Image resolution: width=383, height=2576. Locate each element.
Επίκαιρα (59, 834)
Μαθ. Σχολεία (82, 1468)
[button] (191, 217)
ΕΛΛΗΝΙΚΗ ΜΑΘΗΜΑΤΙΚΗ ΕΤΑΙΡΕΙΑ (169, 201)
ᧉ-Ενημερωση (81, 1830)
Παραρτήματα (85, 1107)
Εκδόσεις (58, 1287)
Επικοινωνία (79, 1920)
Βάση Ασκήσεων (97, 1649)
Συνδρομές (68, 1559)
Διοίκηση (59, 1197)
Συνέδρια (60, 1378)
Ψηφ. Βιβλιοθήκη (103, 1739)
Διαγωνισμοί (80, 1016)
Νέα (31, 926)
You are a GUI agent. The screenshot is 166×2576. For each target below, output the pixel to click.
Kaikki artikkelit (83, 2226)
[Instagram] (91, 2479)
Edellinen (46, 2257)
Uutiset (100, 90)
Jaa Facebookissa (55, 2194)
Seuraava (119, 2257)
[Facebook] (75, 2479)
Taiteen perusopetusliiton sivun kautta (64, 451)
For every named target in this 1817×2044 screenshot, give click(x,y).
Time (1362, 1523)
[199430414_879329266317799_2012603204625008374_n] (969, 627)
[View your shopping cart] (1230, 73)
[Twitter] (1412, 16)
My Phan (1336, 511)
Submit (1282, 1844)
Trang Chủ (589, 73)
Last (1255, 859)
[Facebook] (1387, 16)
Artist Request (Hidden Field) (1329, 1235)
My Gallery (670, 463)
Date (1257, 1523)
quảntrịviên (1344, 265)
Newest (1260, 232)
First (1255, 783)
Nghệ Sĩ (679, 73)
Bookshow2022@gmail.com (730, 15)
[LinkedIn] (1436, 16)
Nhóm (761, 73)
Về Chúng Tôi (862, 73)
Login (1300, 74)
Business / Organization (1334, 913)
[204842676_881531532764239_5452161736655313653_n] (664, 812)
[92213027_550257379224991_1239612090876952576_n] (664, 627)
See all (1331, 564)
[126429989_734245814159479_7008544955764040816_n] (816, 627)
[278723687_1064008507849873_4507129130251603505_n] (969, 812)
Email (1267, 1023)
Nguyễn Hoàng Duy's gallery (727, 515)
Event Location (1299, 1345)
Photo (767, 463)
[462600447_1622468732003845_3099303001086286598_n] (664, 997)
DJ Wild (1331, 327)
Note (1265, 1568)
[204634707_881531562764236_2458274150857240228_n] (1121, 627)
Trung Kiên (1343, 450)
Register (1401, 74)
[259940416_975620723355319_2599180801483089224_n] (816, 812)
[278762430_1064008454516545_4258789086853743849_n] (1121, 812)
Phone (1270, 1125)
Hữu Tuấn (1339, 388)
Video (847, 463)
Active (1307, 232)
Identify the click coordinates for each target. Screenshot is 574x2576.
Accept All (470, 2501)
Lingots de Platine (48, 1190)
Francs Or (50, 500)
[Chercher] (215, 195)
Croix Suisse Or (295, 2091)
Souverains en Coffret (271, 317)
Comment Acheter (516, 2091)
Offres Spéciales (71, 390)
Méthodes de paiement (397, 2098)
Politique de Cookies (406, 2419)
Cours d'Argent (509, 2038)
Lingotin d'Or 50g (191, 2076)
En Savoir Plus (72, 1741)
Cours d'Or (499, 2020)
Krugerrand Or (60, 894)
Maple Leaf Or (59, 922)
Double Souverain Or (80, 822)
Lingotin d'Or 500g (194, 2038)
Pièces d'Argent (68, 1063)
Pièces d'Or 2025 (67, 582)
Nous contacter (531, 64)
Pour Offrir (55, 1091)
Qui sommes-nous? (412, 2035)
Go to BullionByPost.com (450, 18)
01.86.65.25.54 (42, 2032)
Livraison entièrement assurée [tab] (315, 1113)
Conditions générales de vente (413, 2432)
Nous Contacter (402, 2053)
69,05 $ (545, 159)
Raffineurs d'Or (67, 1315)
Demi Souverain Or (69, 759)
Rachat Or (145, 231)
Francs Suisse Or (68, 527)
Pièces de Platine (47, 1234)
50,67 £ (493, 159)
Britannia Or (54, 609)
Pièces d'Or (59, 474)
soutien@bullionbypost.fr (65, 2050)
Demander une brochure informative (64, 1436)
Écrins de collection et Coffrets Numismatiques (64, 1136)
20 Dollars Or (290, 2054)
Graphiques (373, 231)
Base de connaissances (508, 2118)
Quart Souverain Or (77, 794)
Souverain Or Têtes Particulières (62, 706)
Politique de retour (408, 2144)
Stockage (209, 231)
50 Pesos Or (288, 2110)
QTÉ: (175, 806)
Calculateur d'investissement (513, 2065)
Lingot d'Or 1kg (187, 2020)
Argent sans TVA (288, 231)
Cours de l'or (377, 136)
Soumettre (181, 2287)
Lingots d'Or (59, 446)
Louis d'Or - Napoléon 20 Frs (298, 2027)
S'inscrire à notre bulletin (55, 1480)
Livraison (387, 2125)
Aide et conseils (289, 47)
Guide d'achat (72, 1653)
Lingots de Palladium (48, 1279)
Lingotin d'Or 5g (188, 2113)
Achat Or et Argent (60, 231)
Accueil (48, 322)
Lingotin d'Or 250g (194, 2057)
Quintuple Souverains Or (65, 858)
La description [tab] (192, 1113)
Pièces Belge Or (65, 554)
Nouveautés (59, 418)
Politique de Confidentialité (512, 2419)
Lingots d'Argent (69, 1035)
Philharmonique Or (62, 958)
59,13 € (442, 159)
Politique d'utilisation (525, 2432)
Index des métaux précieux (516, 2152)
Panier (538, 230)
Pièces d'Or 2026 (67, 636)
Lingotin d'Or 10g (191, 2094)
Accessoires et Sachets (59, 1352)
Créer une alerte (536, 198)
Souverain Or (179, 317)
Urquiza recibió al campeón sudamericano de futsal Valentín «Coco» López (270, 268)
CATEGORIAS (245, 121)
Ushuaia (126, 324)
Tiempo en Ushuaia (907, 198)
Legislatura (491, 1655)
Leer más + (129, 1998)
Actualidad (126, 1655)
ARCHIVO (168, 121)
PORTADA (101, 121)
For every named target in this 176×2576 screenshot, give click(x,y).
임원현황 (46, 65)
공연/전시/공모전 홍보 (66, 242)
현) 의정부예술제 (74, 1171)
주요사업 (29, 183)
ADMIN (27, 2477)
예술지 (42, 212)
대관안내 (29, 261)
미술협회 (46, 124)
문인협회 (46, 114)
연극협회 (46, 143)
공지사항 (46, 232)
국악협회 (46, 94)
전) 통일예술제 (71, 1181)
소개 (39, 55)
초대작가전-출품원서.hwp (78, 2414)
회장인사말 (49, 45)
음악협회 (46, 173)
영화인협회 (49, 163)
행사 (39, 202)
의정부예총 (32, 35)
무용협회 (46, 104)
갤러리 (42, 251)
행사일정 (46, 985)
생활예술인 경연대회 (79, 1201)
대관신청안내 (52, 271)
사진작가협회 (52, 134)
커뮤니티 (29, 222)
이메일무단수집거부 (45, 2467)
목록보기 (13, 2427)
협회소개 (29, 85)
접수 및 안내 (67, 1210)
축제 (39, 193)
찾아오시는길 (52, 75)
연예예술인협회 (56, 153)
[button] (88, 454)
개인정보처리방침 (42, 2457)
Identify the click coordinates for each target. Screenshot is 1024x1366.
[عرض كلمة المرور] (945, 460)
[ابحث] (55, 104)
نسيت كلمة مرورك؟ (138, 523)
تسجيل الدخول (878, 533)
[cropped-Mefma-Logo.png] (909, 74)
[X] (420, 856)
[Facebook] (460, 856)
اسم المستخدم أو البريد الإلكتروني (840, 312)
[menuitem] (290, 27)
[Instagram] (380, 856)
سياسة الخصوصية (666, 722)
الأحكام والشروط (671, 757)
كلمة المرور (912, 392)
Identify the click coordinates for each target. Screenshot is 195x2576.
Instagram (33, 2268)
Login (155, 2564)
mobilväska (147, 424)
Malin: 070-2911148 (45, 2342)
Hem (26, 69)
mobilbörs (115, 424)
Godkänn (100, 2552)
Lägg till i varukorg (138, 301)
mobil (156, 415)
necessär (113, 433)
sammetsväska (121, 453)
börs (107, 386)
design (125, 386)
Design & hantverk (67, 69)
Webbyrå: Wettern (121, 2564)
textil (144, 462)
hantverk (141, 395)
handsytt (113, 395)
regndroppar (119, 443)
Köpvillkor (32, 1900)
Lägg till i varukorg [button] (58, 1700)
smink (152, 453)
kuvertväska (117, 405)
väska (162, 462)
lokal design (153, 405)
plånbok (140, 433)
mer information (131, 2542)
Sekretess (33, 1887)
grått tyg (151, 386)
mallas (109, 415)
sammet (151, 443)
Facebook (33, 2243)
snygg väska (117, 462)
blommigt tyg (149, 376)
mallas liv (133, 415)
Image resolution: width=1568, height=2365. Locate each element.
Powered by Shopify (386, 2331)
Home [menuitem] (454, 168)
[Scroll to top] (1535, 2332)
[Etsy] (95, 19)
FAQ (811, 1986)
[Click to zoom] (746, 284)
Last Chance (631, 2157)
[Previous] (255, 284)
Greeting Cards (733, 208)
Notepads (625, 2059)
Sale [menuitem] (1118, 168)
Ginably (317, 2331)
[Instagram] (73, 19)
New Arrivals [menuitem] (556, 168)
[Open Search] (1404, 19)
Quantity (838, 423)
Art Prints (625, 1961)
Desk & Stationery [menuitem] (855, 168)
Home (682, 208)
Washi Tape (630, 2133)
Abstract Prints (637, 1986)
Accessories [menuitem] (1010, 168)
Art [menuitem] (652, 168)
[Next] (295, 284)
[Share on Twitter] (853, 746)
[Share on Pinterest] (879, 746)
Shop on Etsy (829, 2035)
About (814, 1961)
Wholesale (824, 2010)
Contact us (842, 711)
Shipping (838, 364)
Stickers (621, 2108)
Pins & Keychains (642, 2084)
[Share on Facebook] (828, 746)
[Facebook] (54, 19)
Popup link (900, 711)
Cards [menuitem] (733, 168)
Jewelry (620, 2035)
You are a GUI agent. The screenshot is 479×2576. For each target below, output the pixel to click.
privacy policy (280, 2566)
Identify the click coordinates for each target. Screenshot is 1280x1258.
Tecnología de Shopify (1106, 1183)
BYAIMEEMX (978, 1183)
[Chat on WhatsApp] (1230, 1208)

◆ ◆ ◆

# Task prompt
Exactly as written, give the line containing "[Facebook] (54, 19)" and all remaining lines of the records.

# Result for this task
[Facebook] (54, 19)
Popup link (900, 711)
Cards [menuitem] (733, 168)
Jewelry (620, 2035)
You are a GUI agent. The screenshot is 479×2576. For each target below, output the pixel to click.
privacy policy (280, 2566)
Identify the click coordinates for each target. Screenshot is 1280x1258.
Tecnología de Shopify (1106, 1183)
BYAIMEEMX (978, 1183)
[Chat on WhatsApp] (1230, 1208)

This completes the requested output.